**DATA IN THIS EXERCISE**
━━━

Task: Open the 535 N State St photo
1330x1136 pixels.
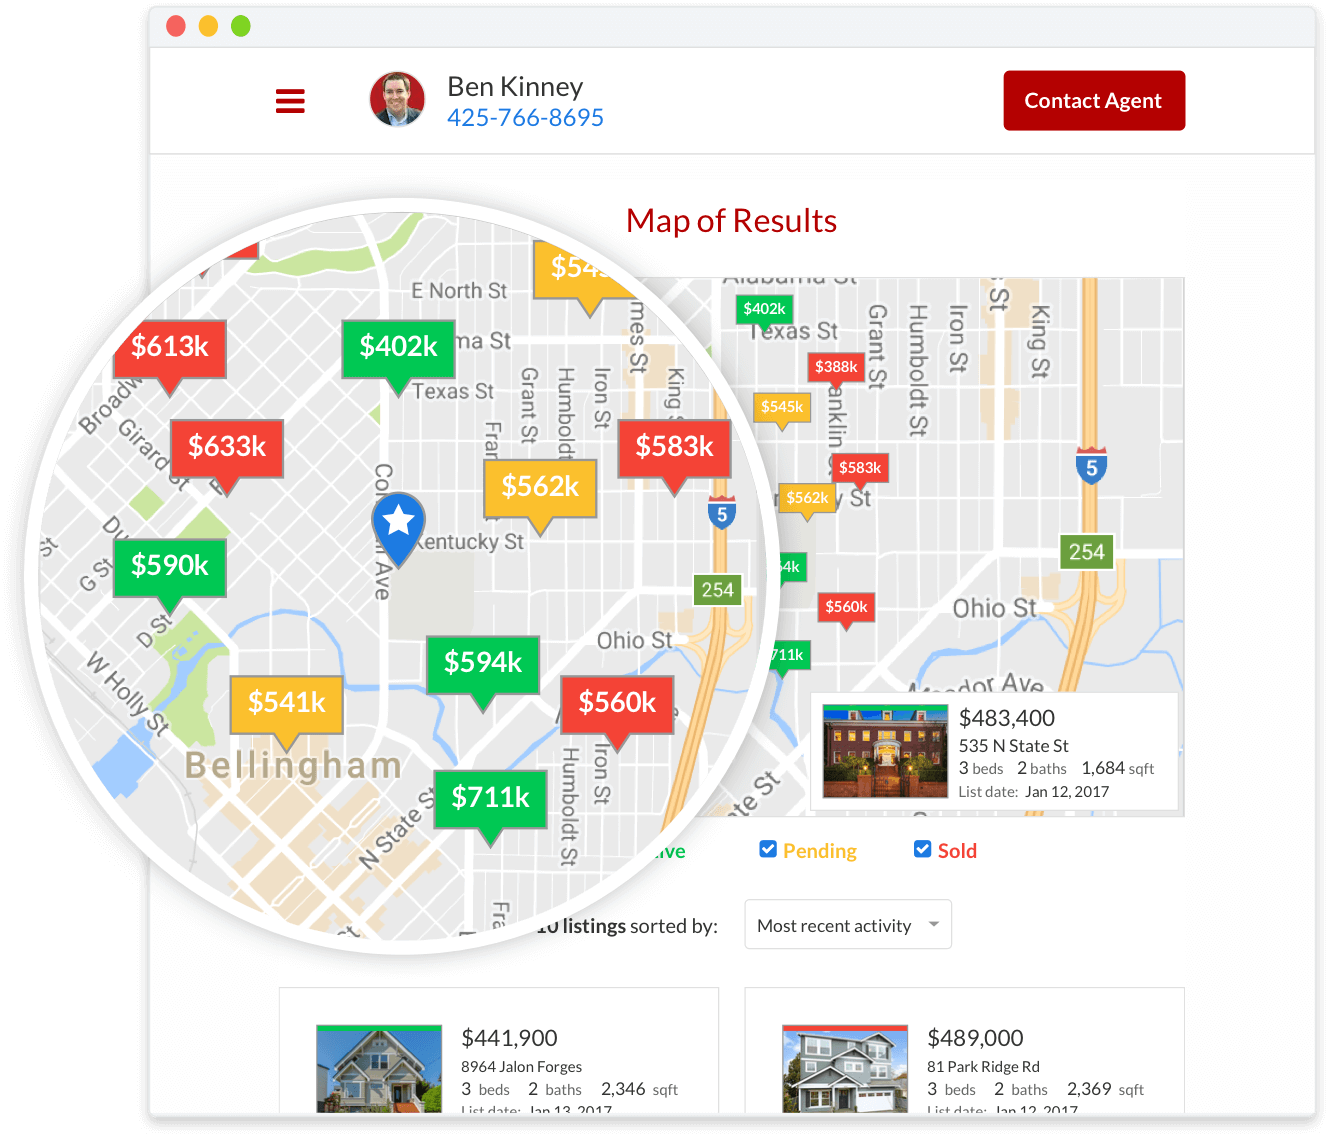Action: tap(884, 752)
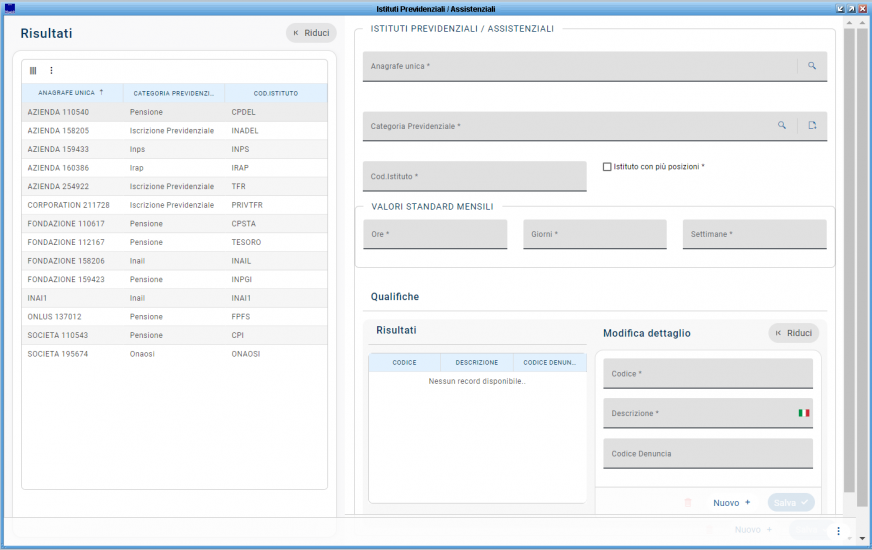Collapse Modifica dettaglio panel with Riduci
The width and height of the screenshot is (872, 550).
pyautogui.click(x=793, y=333)
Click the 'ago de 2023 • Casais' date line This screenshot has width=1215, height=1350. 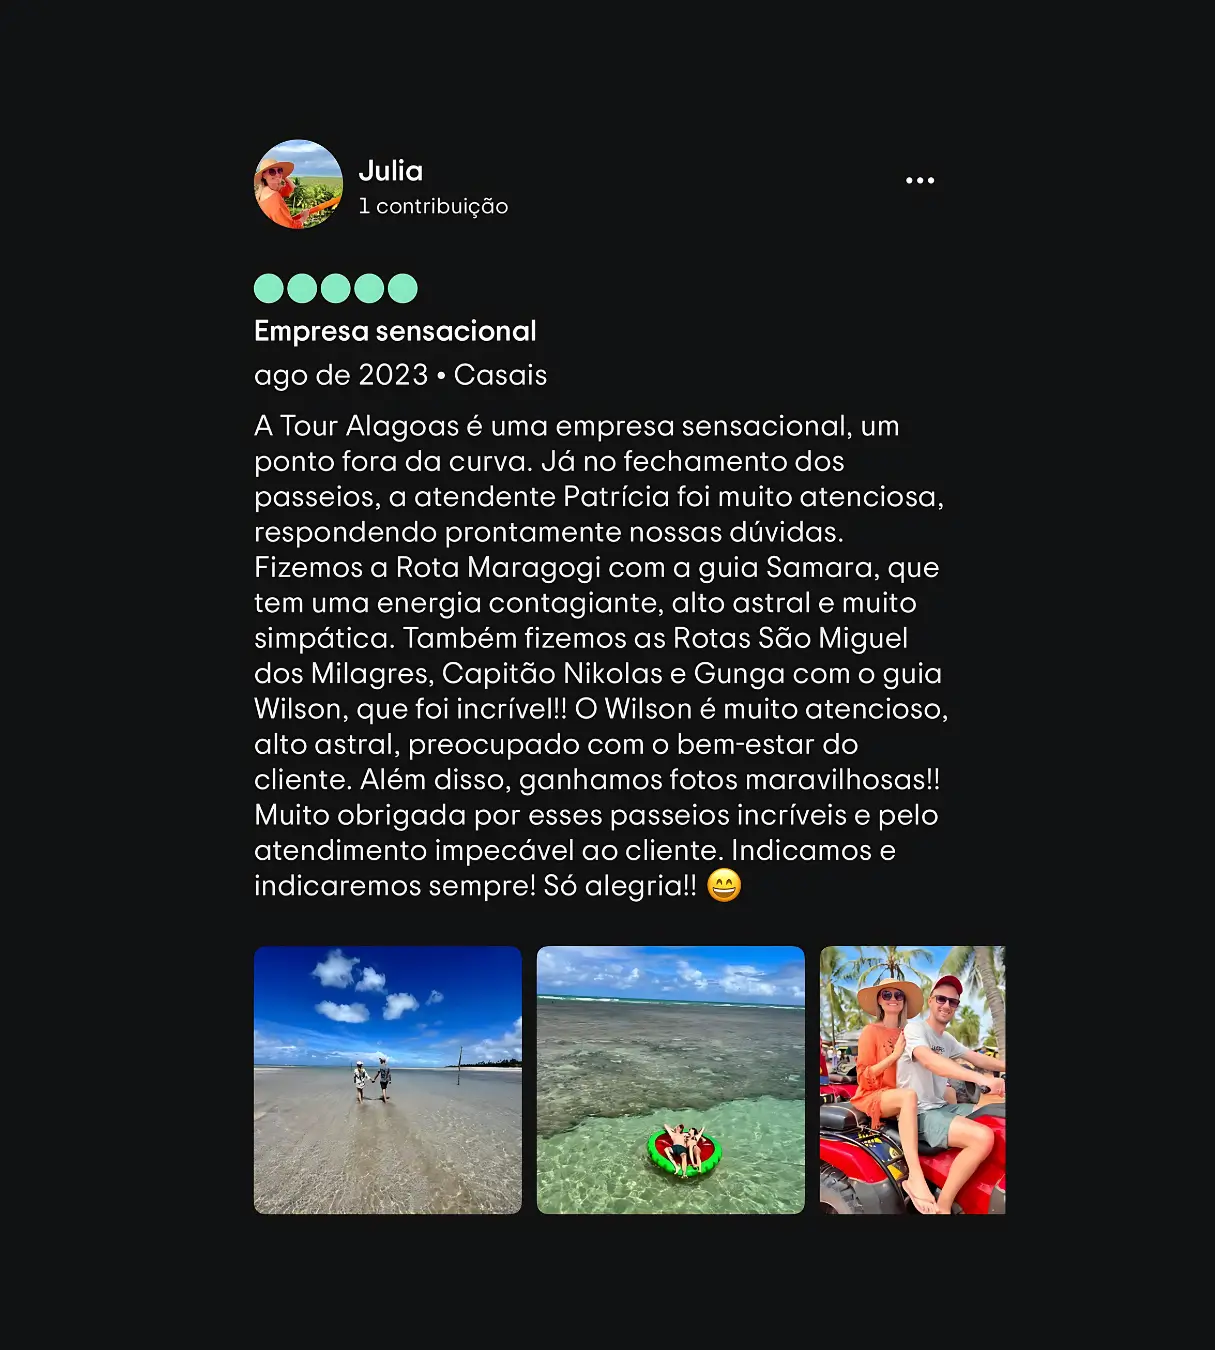point(400,375)
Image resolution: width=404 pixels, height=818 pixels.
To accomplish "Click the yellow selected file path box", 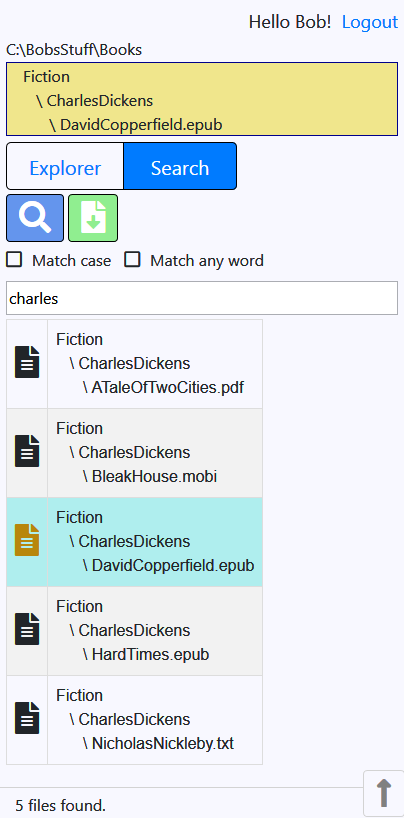I will pyautogui.click(x=202, y=99).
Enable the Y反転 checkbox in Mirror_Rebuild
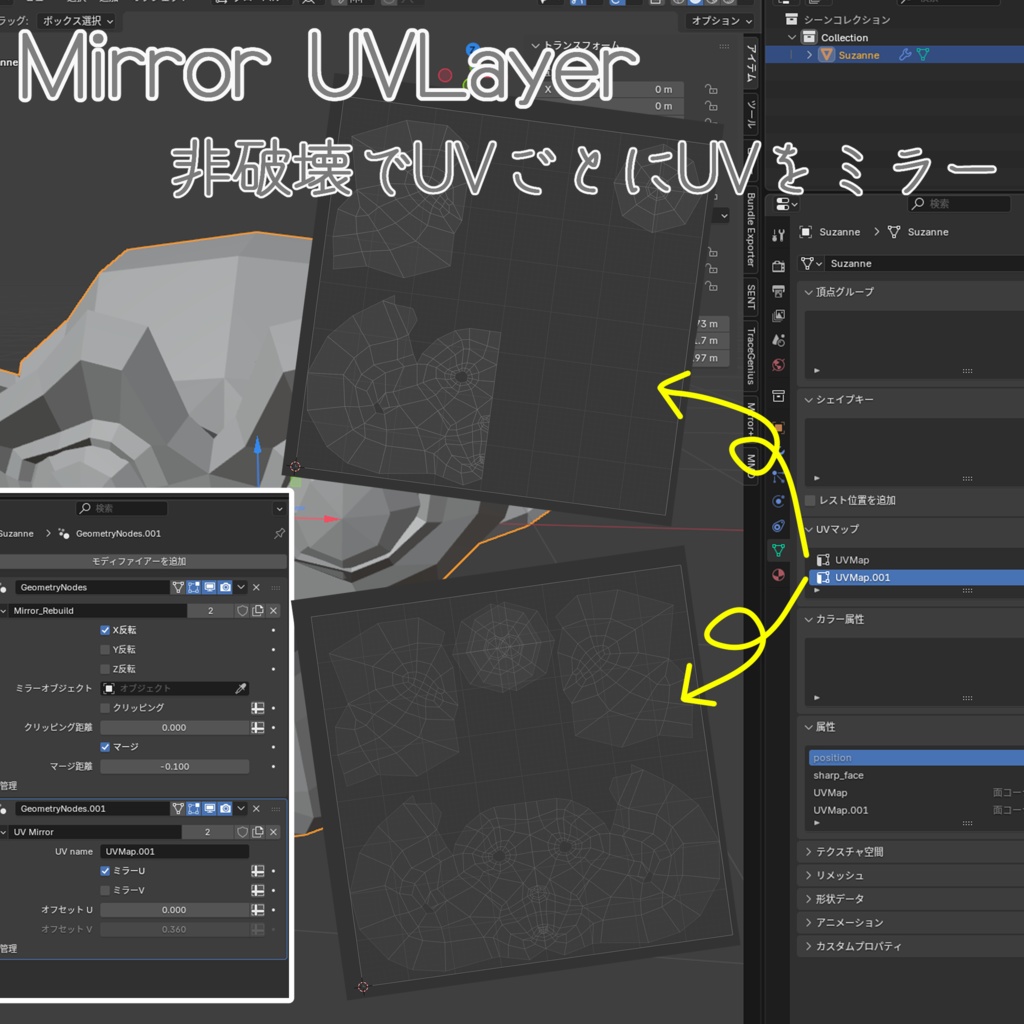 coord(104,650)
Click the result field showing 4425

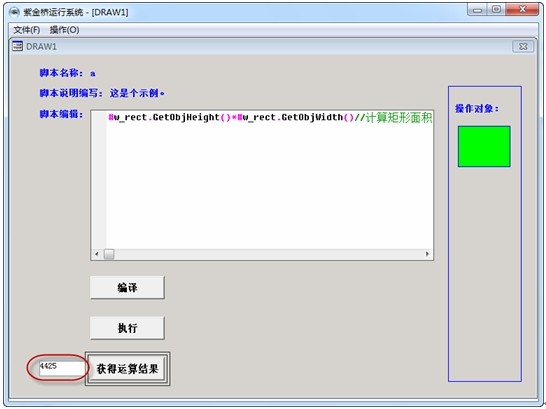[62, 368]
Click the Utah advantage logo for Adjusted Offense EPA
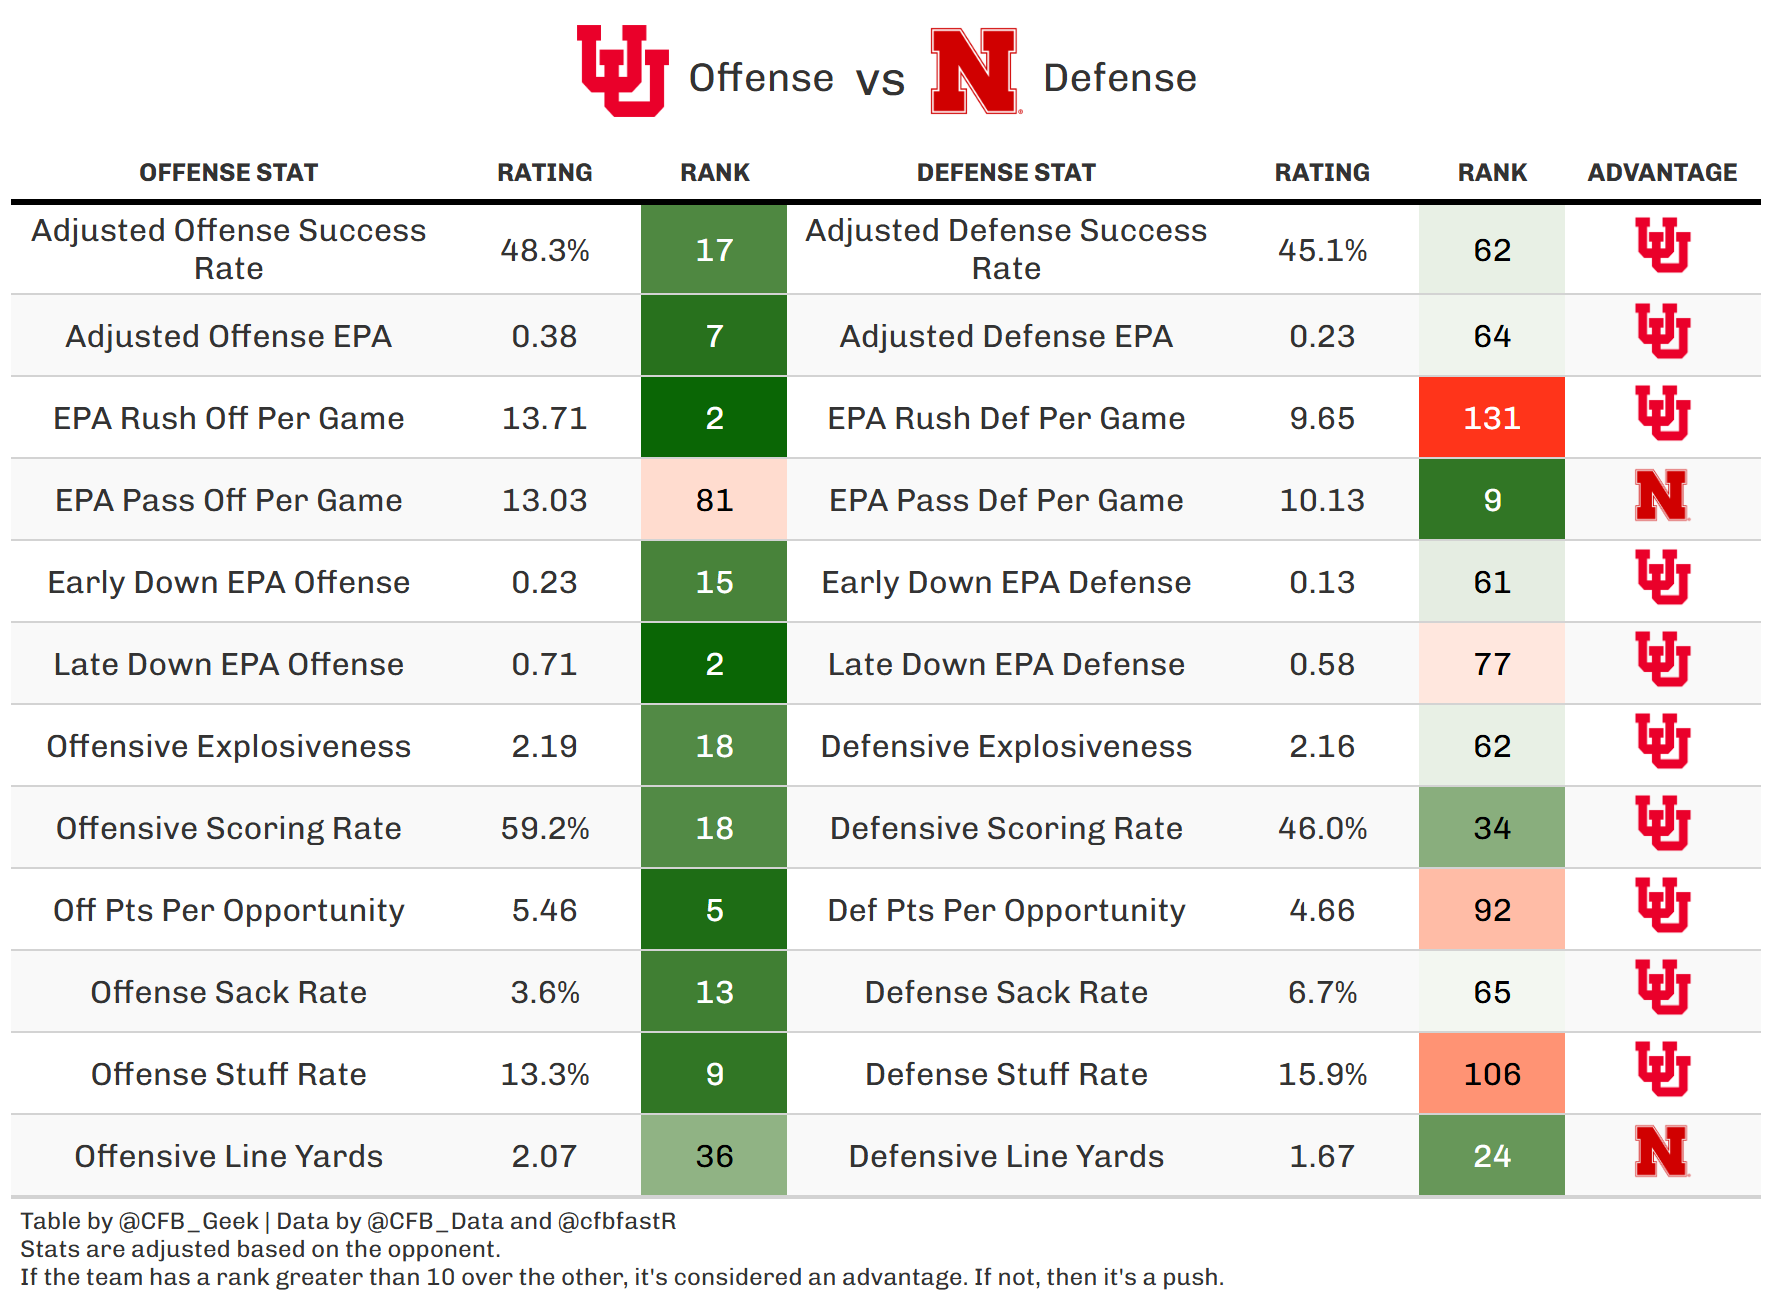This screenshot has height=1312, width=1770. pyautogui.click(x=1662, y=331)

━━━

**WHAT IS NEEDED**
Write out exactly, and only, the lines from the line holding "Click the result field showing 4425" through the end of the data, inclusive, without any pictures.

**TASK RESULT**
Click the result field showing 4425

[62, 368]
Click the Utah advantage logo for Adjusted Offense EPA
This screenshot has height=1312, width=1770. pyautogui.click(x=1662, y=331)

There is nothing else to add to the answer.